§ TEXT PASSAGE

Grace was Kenya's first woman assistant minister and one of Kenya's pioneer, post-independence politicians but ironically had trained for nursing in London. After hanging up her political boots, she found her muse in literature and as they say, her star shone the brightest when it came to the written word.



Mrs. Ogot's illustrious literary career spanned decades and she is a part of an elite generation of indigenous African writers. She is indeed celebrated and appreciated across the continent due the resonating and relative gist she gives to her work.



Her most notable work and a favorite among literature lovers include; The Promised Land which focuses on the Luo migration to northern Tanganyika in search of fertile land and resources in the 1930s. Moreover, her novel, Land without Thunder, which is an insight into the Luo culture in pre-colonial East Africa, was published in 1968.

§ BRIEF 1
Copy the lines of the listing from the line with "will (710, 61)." up to and including the line with "tap(32, 30)", keeping every character as it appears.

§ RECORDS PROVIDED
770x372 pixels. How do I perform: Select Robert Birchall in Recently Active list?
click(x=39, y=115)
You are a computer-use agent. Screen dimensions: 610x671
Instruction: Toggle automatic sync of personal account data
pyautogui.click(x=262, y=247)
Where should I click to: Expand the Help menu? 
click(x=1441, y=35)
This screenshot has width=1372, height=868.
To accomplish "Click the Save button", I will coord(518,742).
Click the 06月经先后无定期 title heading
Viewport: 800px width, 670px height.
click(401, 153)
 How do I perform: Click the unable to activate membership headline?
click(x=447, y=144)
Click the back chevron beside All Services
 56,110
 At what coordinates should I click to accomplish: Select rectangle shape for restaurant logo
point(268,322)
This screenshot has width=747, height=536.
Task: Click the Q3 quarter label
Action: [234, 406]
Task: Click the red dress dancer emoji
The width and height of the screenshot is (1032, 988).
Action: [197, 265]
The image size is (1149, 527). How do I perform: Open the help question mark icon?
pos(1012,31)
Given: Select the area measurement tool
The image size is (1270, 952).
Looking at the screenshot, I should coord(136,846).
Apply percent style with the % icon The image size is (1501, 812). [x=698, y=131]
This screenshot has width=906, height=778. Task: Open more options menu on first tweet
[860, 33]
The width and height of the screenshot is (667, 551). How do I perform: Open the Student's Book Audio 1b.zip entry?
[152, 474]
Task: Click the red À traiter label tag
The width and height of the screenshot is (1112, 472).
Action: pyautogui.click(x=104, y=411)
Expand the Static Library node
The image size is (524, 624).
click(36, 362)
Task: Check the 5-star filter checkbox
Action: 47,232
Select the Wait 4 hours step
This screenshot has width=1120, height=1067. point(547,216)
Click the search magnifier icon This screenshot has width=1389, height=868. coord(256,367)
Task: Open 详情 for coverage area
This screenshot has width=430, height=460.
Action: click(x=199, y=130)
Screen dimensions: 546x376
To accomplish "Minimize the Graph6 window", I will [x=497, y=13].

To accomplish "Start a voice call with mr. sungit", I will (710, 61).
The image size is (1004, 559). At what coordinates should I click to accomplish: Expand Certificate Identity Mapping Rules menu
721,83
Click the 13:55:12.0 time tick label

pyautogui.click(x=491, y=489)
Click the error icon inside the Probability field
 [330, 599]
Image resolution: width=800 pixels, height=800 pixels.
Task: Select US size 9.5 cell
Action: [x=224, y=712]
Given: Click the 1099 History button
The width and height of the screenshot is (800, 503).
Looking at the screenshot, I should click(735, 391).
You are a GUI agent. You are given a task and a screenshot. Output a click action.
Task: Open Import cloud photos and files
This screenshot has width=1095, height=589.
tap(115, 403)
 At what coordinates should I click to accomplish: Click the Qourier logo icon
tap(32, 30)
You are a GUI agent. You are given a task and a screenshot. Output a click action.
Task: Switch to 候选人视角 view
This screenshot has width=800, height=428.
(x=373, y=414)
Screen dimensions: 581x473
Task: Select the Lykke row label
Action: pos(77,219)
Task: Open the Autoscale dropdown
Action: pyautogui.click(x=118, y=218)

§ BRIEF 2
Extend the passage on Grace Ogot's life and writing, starting right after its last sentence.

§ EXERCISE RESULT 1
To accomplish "Start a voice call with mr. sungit", I will (710, 61).
The image size is (1004, 559). At what coordinates should I click to accomplish: Expand Certificate Identity Mapping Rules menu
721,83
Click the 13:55:12.0 time tick label

pyautogui.click(x=491, y=489)
Click the error icon inside the Probability field
 [330, 599]
Image resolution: width=800 pixels, height=800 pixels.
Task: Select US size 9.5 cell
Action: [x=224, y=712]
Given: Click the 1099 History button
The width and height of the screenshot is (800, 503).
Looking at the screenshot, I should click(735, 391).
You are a GUI agent. You are given a task and a screenshot. Output a click action.
Task: Open Import cloud photos and files
This screenshot has width=1095, height=589.
tap(115, 403)
 At what coordinates should I click to accomplish: Click the Qourier logo icon
tap(32, 30)

§ EXERCISE RESULT 2
Mrs. Ogot's other notable works published in both English and Kiswahili include: The Other Woman (1976), The Island of Tears (1980), The Strange Bride (1983), Aloo kod Apui (1981) and Ber Wat (1981).



She has been eulogized across the literary divide by critics and academics alike. Prof Egara Kabaji who is the Deputy Vice Chancellor of Masinde Muliro University of Science and Technology, Joseph Rasowo the Principal of Odera Akang'o University College and Joyce Nyairo a culture analyst all agree that indeed Kenya has lost a literature heroine.



Through her beautifully-told African stories, Grace Ogot will live on forever in our minds and souls.